A série fala de uma realidade bastante atual, que é esta onde o limite entre o público e o privado se esvai entre smartphones e redes sociais, mostrando o desamparo que há no mundo digital neste aspecto. Mas, para além disso, ela mostra como esta realidade é muito mais perversa no que diz respeito às mulheres.
A começar pelo termo "pornografia de vingança", cunhado para retratar situações em que o criminoso, geralmente alguém até então de confiança, expõe publicamente imagens e vídeos íntimos da vítima com o intuito de prejudicar a sua imagem. Na imensa maioria dos casos, essas situações envolvem homens heterossexuais entre os que expõem esse tipo de material e as mulheres entre as que são expostas.
O curioso é que, apesar de em muitos casos estes homens também aparecerem nos vídeos e fotos expostas, isso não é um problema para eles, pelo contrário, muitos consideram até positivo, um reforço na imagem de virilidade que querem construir para si.
Para ilustrar o que estamos falando aqui, vejamos algumas situações reais em que mulheres e homens tiveram detalhes da sua intimidade vazados e como isso repercutiu de forma diferente entre eles: este ano viralizou uma notícia envolvendo a relação sexual entre um morador de rua e uma mulher diagnosticada com transtorno de personalidade bipolar, a mulher foi ridicularizada e agredida de todas as formas nas redes sociais, enquanto o homem virou um pop star, com direito até a convite para se candidatar a cargo político.
Outro caso recentemente lembrado foi o da atriz Pamela Anderson com o músico Tommy Lee, há muitos anos vazou um vídeo de conteúdo sexual envolvendo os dois, desde aquela época Pamela segue com sua carreira sendo estigmatizada pela mídia enquanto Tommy é celebrado por muitos homens, até hoje, pelo mesmo vídeo.
Apesar dos casos acima não terem sido motivados por uma vingança propriamente dita, eles servem para mostrar que, apesar de homens e mulheres fazerem sexo desde sempre, o corpo feminino nunca foi livre como o dos homens para explorar e exercer a sua sexualidade. E, isto acontece porque neste modelo atual de sociedade onde estamos inseridas nossos corpos existem mais para servir de objeto para o desejo masculino do que de instrumento do nosso próprio desejo. E o recado é claro: se ousarmos subverter esta ordem há um preço a pagar e ele costuma ser alto.

* O QUE FAZER *
- 1) Responda com base no texto sobre pornografia de vingança.
(a) Quem costuma ser o criminoso que expõe as imagens e os vídeos íntimos da vítima?
(b) Que convite recebeu o homem no caso envolvendo um morador de rua?
(c) Com qual músico a atriz Pamela Anderson teve um vídeo de conteúdo sexual vazado?
- 2) Retome o texto sobre pornografia de vingança a partir da última frase apresentada e dê continuidade a ele.
Os dados que vêm depois deste texto são um material à parte, independente dele.

* DADOS DE ORIGEM *
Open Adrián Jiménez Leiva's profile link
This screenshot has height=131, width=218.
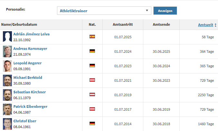point(31,34)
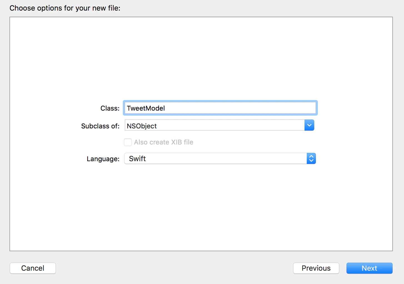
Task: Open the Subclass of dropdown arrow
Action: (x=309, y=125)
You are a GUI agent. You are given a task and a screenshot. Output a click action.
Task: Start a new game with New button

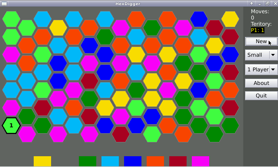[261, 41]
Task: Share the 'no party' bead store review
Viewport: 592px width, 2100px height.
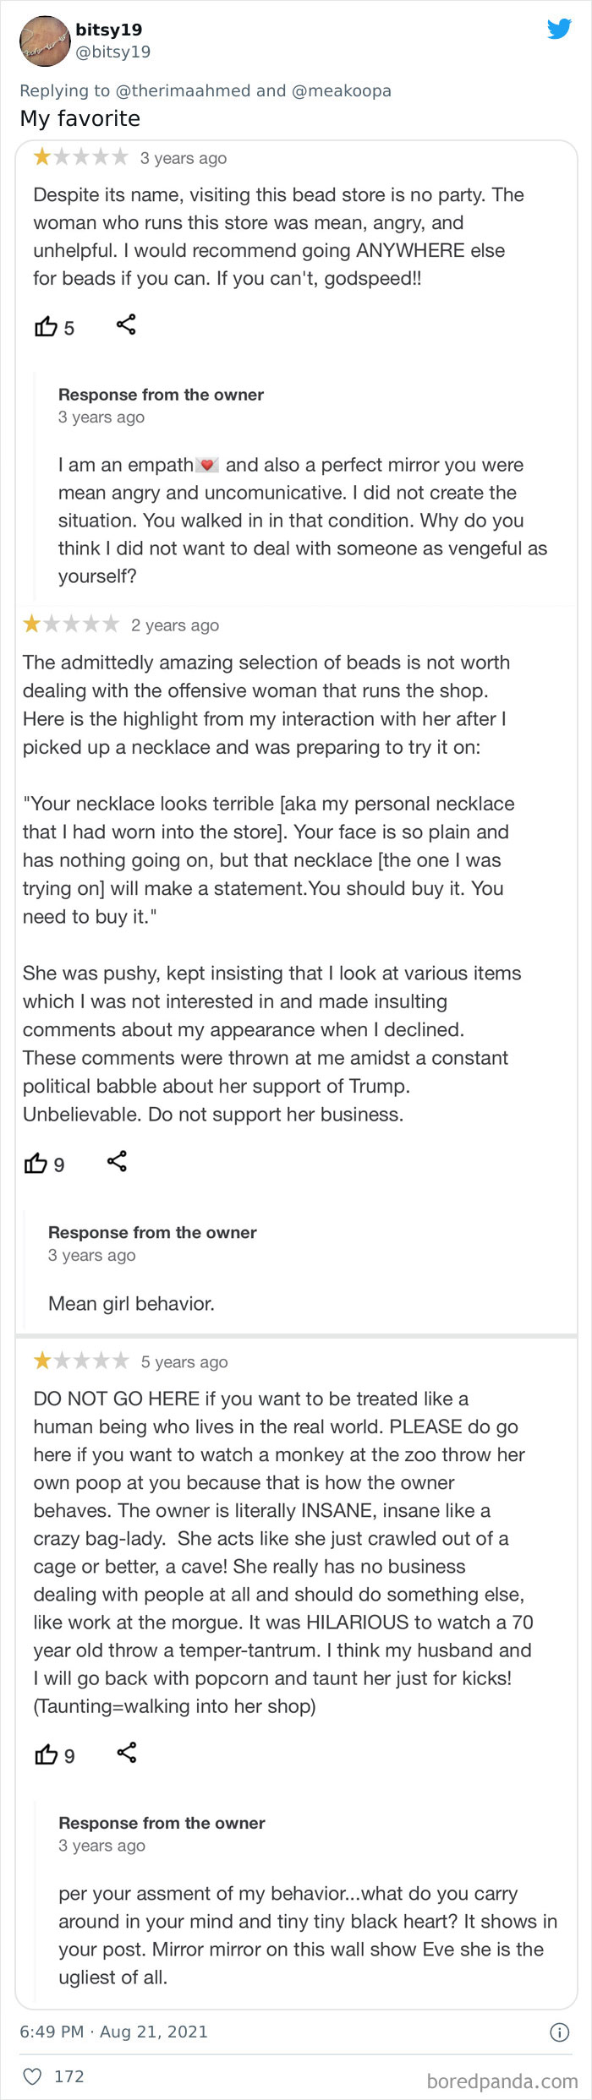Action: [126, 325]
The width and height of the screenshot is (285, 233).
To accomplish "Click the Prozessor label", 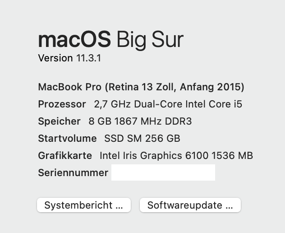I will (x=62, y=104).
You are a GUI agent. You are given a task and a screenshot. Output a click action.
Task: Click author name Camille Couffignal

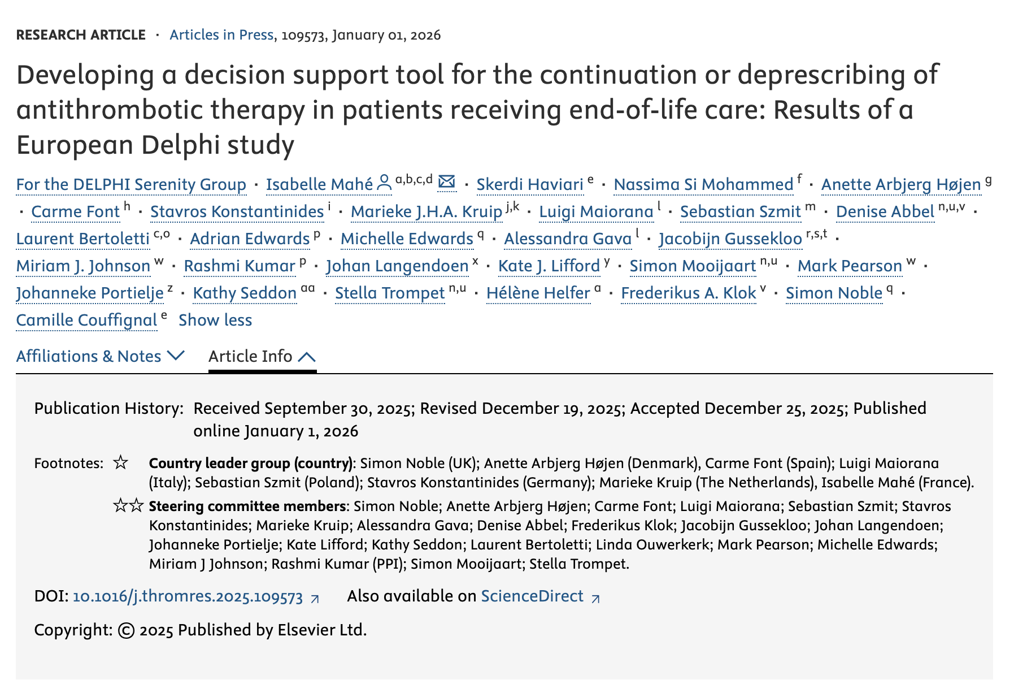tap(86, 320)

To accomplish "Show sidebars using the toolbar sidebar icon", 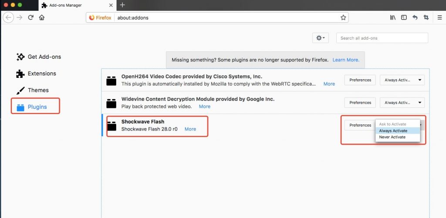I will pyautogui.click(x=404, y=18).
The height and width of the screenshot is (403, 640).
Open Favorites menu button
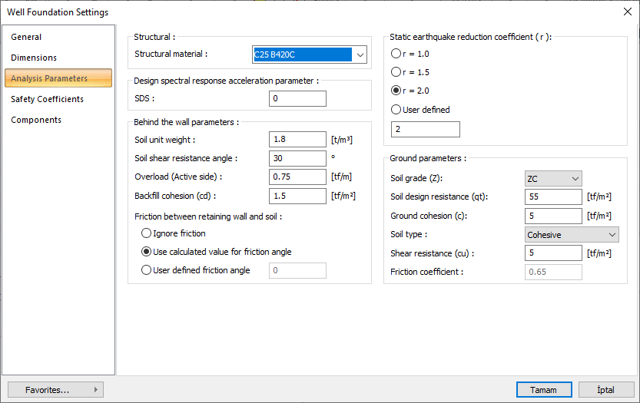click(55, 390)
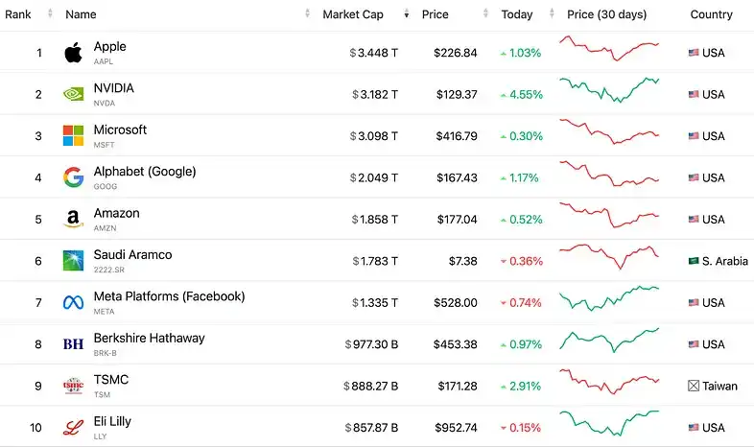Viewport: 754px width, 447px height.
Task: Open the Meta Platforms (Facebook) link
Action: pyautogui.click(x=169, y=296)
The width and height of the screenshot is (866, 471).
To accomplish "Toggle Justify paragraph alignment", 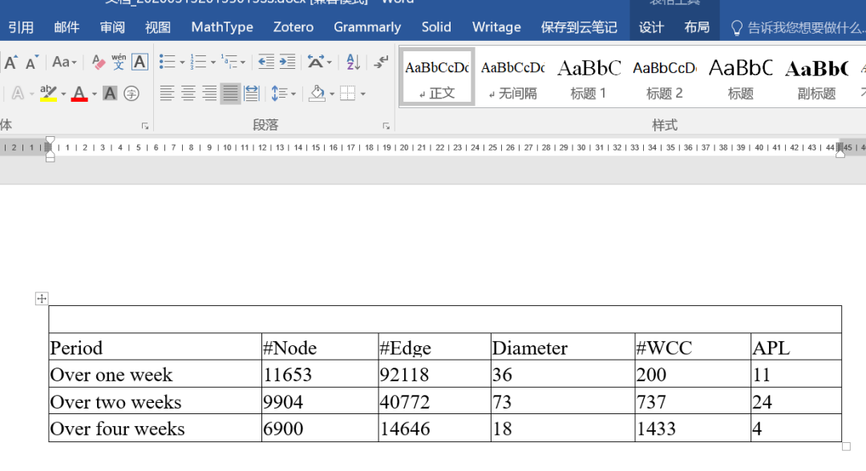I will [x=230, y=94].
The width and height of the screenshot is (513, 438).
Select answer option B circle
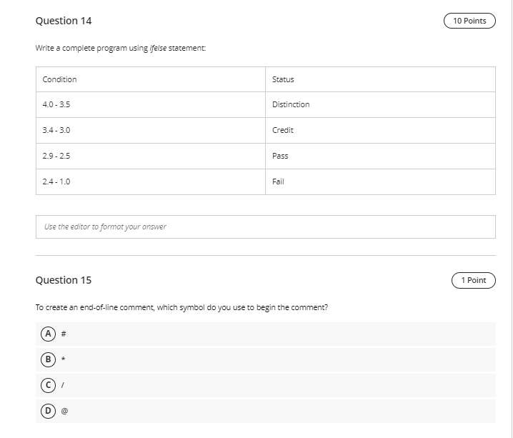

* RESPOSTAS *
- 1)
(a) Geralmente é alguém até então de confiança da vítima.
(b) Ele recebeu convite para se candidatar a cargo político.
(c) Com o músico Tommy Lee.

- 2)
Esta vigilância, controle e punição do desejo e da sexualidade feminina não é por acaso, é uma das inúmeras formas que o machismo encontrou de exercer poder e fazer com que as mulheres sigam pertencendo ao domínio masculino e atendendo às suas regras impostas.
Esta é uma sociedade que, por um lado explora ao extremo o corpo feminino como objeto sexual, na mídia, nas redes sociais, pela indústria pornográfica, e que, na mesma medida, trata a sexualidade da mulher como algo vergonhoso e passível de punição. O que acontece é que nessa dicotomia "ou santa ou pecadora" o que impera é a mesma estratégia, a de não nos permitir que sejamos verdadeiramente livres para fazermos as nossas próprias escolhas, não só no campo da sexualidade, mas em todos os aspectos da nossa vida.
E, isso está muito bem retratado em "Intimidade", quando estas duas mulheres ousaram, cada uma à sua maneira, quebrar essa lógica que tenta reduzir a mulher a uma condição de subalternidade, quando Ane ousa terminar um relacionamento abusivo e Malen ousa querer ser prefeita da sua cidade, a punição não demorou a vir para tentar levá-las de volta ao lugar de onde querem que nunca saiam, esse lugar da mulher objeto, passiva, ausente de desejos e vontades próprias, que nasceu apenas para cuidar dos outros e nunca de si mesma, o lugar da mulher domesticada.
Mas, o que não esperavam é que a resistência finalmente viria. Tanto na série quanto na vida real a resistência está acontecendo e, ainda que tenhamos muitos obstáculos a serem vencidos, não aceitaremos nada menos do que a liberdade de sermos quem quisermos ser.